- [Task to carry out]
Which lines run from the start of the data below to the line containing "Business (446, 2329)"? Set them down exactly, with none added.

- [Material for the task]
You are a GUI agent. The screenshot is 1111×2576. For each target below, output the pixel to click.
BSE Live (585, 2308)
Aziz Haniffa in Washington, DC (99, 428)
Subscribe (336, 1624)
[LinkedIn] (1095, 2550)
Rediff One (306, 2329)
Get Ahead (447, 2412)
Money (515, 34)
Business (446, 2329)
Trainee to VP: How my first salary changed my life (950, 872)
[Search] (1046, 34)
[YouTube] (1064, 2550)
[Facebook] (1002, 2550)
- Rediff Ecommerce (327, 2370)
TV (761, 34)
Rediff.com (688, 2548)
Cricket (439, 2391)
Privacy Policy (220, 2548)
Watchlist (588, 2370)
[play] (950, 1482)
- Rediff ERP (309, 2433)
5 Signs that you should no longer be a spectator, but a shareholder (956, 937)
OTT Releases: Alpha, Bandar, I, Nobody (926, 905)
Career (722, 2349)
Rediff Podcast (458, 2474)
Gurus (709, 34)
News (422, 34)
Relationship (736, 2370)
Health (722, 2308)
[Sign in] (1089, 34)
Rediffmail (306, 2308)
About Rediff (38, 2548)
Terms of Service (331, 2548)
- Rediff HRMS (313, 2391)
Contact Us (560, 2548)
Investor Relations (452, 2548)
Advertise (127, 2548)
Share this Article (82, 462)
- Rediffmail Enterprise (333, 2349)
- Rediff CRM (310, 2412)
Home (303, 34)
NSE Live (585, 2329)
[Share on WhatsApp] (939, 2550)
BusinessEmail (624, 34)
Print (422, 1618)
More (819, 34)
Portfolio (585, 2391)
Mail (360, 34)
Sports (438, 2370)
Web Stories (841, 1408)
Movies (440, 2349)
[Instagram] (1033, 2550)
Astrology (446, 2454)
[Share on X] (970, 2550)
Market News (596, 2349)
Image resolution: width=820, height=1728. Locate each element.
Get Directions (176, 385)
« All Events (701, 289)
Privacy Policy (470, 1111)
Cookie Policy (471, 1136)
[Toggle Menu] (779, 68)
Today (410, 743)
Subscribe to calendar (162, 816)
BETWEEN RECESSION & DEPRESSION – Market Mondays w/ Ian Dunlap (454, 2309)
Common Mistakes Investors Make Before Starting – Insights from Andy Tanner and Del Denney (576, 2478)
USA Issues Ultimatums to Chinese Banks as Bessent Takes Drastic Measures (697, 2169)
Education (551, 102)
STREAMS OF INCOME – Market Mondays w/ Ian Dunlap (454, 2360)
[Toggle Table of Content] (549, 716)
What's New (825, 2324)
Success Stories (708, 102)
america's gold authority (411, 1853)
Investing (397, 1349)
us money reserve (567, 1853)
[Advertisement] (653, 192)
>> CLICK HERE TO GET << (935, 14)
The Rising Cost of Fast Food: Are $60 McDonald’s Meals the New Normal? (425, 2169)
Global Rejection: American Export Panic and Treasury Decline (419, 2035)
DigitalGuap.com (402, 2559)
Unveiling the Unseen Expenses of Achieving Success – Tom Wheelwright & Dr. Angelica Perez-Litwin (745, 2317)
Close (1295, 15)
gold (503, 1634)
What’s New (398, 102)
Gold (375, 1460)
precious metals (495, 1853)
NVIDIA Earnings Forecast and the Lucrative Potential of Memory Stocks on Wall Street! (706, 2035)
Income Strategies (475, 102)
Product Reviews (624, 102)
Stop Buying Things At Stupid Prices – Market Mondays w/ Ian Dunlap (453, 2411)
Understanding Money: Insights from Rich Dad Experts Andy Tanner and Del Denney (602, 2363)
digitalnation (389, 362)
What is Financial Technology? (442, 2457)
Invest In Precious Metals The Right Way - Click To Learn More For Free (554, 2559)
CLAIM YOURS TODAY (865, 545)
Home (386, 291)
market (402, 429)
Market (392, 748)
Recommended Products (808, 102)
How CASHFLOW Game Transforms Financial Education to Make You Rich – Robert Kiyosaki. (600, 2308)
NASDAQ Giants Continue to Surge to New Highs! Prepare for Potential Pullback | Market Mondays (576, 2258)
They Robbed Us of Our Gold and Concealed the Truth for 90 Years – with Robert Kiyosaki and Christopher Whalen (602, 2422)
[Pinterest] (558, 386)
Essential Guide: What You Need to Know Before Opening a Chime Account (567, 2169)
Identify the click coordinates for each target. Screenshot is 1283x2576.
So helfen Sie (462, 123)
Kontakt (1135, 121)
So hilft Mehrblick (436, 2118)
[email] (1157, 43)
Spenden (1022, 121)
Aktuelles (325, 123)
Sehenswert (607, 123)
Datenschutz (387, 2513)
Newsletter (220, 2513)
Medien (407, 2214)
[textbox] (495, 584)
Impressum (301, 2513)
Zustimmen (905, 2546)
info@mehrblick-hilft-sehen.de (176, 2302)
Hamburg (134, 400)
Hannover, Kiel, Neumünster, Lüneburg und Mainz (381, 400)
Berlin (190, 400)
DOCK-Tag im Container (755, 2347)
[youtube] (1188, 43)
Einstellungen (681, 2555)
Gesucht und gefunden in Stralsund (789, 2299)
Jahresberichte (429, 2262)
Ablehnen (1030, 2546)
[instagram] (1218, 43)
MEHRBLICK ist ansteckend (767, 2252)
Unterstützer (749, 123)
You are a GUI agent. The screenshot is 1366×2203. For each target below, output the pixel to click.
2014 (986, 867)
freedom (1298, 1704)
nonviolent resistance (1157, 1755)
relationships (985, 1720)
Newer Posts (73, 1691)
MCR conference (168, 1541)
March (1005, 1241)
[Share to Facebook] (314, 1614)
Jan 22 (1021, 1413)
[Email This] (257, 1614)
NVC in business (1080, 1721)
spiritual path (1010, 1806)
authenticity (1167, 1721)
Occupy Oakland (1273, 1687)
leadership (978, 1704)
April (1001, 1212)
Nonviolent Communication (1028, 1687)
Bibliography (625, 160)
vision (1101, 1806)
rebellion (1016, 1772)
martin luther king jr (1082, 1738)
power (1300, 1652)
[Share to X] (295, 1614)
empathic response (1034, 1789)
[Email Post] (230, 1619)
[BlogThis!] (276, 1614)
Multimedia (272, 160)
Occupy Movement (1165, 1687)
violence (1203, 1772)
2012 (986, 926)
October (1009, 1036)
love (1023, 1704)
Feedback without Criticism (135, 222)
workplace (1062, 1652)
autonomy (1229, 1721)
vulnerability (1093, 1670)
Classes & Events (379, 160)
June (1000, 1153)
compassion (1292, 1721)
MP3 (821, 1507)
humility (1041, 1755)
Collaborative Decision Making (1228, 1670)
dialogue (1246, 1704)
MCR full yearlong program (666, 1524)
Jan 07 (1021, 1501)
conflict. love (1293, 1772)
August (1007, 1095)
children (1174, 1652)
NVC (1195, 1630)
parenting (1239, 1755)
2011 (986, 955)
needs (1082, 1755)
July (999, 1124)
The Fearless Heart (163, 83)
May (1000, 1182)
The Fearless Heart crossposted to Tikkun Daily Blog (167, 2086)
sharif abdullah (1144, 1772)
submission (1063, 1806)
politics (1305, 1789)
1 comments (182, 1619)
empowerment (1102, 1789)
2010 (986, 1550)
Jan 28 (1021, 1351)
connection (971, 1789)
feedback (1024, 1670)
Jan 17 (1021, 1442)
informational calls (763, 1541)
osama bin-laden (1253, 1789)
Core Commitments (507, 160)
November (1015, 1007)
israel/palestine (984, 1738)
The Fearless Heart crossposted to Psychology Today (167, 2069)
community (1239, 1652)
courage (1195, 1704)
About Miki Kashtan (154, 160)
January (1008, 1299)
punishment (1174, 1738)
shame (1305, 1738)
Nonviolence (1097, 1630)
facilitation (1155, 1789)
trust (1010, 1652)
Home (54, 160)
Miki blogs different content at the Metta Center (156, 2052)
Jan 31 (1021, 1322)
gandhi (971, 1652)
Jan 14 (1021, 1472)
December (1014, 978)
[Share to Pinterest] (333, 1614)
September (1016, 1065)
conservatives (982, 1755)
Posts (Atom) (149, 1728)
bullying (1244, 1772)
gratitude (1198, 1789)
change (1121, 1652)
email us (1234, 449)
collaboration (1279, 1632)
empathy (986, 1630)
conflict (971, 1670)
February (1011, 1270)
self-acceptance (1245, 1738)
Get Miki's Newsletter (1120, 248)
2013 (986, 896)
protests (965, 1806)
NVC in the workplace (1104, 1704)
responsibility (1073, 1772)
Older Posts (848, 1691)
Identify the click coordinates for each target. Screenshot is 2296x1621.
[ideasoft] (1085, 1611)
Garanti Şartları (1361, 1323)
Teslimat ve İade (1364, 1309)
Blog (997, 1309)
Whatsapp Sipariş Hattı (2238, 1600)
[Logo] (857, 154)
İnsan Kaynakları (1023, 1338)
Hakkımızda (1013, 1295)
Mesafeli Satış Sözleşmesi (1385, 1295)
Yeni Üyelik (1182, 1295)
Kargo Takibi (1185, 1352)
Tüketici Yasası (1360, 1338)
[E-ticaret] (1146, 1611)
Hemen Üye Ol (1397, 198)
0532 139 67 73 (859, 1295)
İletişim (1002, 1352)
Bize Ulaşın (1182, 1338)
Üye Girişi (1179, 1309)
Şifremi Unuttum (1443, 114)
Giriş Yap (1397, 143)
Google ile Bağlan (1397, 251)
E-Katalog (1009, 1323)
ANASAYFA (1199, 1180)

- [Finished task]
You are a GUI agent. The screenshot is 1111×2576. For each target below, output the pixel to click.
BSE Live (585, 2308)
Aziz Haniffa in Washington, DC (99, 428)
Subscribe (336, 1624)
[LinkedIn] (1095, 2550)
Rediff One (306, 2329)
Get Ahead (447, 2412)
Money (515, 34)
Business (446, 2329)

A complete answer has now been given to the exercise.